She looked at the floor. She thought of his brown curly hair and the sadness in his beautiful eyes. He was a lot like her. Her sadness was not at the loss of people, but at the loss of herself. “If he wants me to.”
“You know it may mean that you have to go outside and walk him to the bus and watch for him when he comes home,” he said.
Could she venture out into the world again? Could she brave being known again?

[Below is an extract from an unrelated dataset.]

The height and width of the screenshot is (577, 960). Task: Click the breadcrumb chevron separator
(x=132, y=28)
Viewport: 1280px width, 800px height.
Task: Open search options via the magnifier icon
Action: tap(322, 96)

From somewhere deep inside she felt the answer come, “Lydia, My child, I sent this little boy to help you find yourself again.”
She raised her eyes to her husband. “Who am I?”
“You are Lydia, purveyor of beautiful blankets and mender of a little boy’s heart.”
“Is that who I am?”
“It is if you want it to be.”
She reached across the space between the chairs and found his hand reaching back.
I’d love to hear your response to this story. What does it mean to you? Should I continue this into book-length?
Teresa Shields Parker is a wife, mother, business owner, life group leader, speaker and author of Sweet Grace: How I Lost 250 Pounds and Stopped Trying to Earn God’s Favor and Sweet Grace Study Guide: Practical Steps to Lose Weight and Overcome Sugar Addiction. Get a free chapter of her memoir on her blog at Teresa Shields Parker.com. Connect with her there or on her Facebook page.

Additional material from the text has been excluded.